In short, you can implement your own version of Fineuploader if you want, or use many of the alternative, but assuming you follow the recommended security best practices on the AWS side (e.g. create a special IAM with only write permission for the client, even if you are using signed URLs), this, IMO, is the best practice for dealing with uploads, especially if you are using S3 or similar to store these files.
Sorry if I am only really answering question 1, but questions 2 and 3 don't apply if you accept my answer for 1.

1) Why use an ImageField at all? Or rather, why use a FileField?
It's convenient for quick-and-easy forms and convenient for inserting
to Django templates.
But are there any substantial reasons, eg. Is it evidently secured against exploits and malicious uploads?
Yes. I daresay your own code probably does it too, but for a newby using the FileField will probably ensure that your important system files are not getting overwritten by a malicious upload.
2) How to write to the field file?
In your situation you would need to use a special storage backend that makes it possible to write directly to the Amazon S3. As you know, the storage backend for FileFile and ImageField are plugable. Here is one example plugin: `http://django-storages.readthedocs.io/en/latest/backends/amazon-S3.html
There is sample code which demonstrates how it can be written to. So I wll not go into that.`
3) How to try saving with a specific filename, then try again with a new filename if that randomly generated filename already exists?

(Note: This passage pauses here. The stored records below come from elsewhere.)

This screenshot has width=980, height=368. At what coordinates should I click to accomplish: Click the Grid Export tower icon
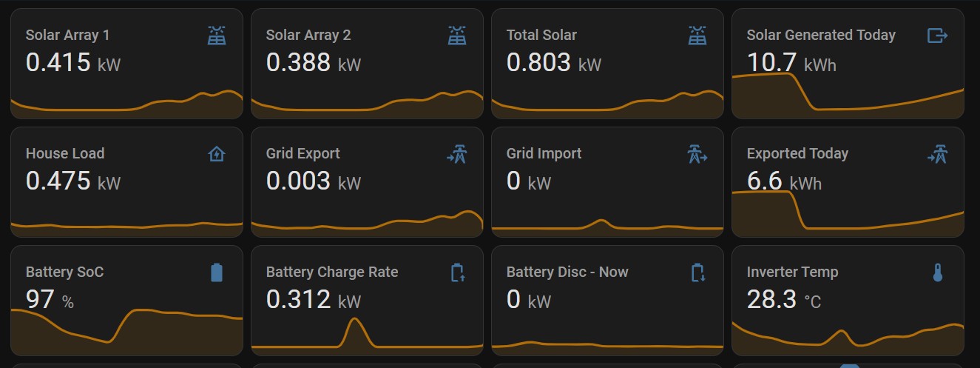click(x=456, y=154)
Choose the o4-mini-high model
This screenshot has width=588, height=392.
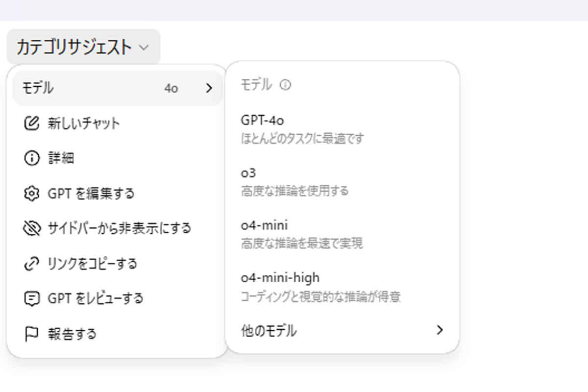pos(280,278)
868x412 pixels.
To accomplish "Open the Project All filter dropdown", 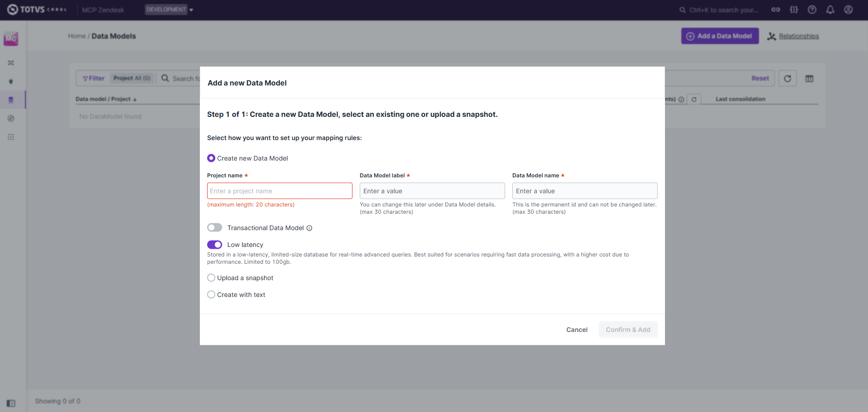I will [132, 78].
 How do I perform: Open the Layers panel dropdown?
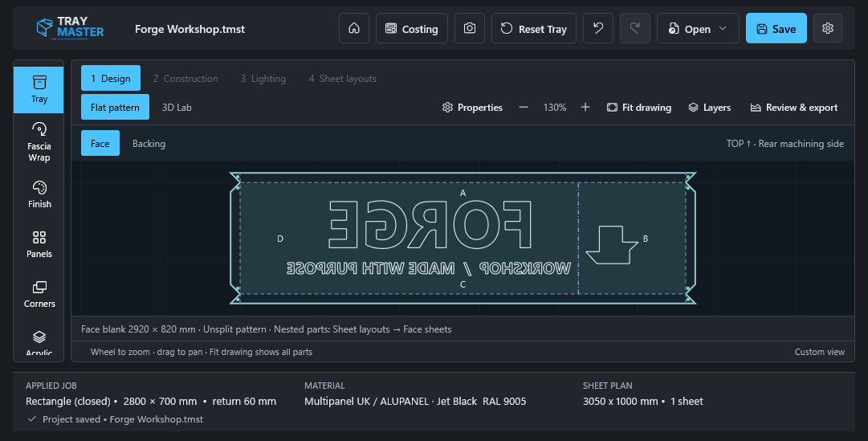710,108
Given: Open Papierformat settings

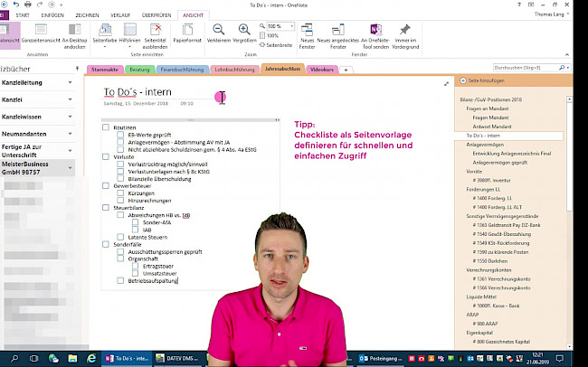Looking at the screenshot, I should point(187,33).
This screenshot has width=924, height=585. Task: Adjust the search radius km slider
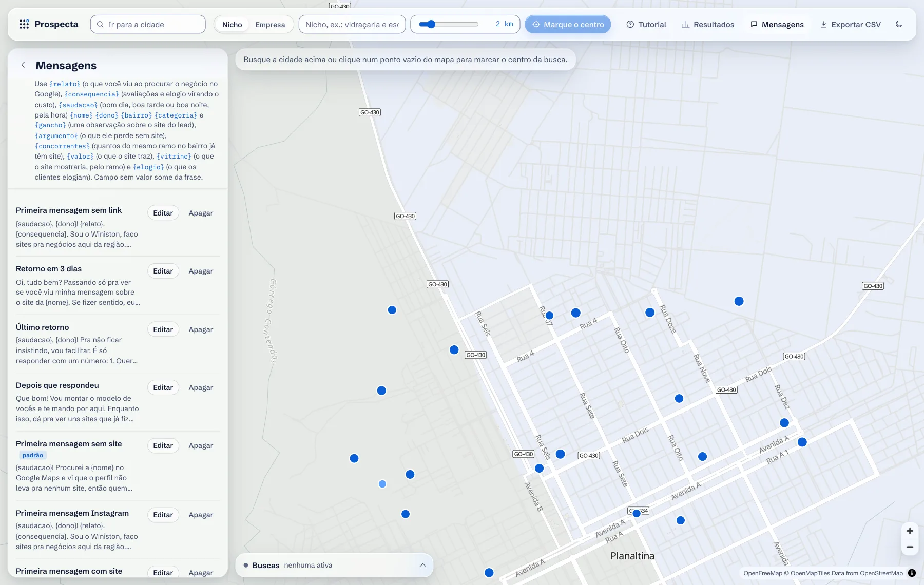[448, 24]

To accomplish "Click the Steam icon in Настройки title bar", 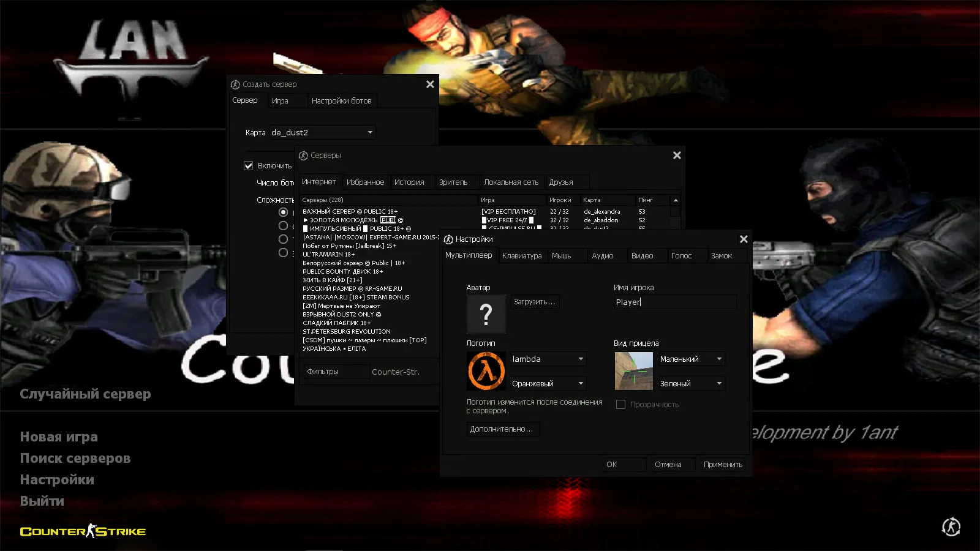I will click(x=448, y=239).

ImageField and FileField takes care of this for you automatically. It will create a new filename if the old one exists. The code in my answer here did that automatically when I called it over and over again. here are some sample filenames produces (input being bada.png)
"4", "media/bada.png"
"5", "media/bada_aH0gV7t.png"
"7", "media/bada_XkzthgK.png"
"8", "media/bada_YzZuwDi.png"
"9", "media/bada_wpkasI3.png"
4) In the models.py pre_save and post_save signals and in the actual model's save(), how can I tell if a file came in with the request?
Your instance.pk will be None
If this is a modification to an existing file the PK will be set.
If this is a new image upload in the pre_save

Took me forever to learn how to save an image using ImageField. Turns out it's crazy easy -- once you know how to do it, it is, at least. I mean, it all comes together sensibly after you see it.
So basically, you're working with a FileField. I already looked into the differences between ImageField and FileField:
ImageField takes everything FileField takes in terms of attributes,
but ImageField also takes a width and height attribute if indicated.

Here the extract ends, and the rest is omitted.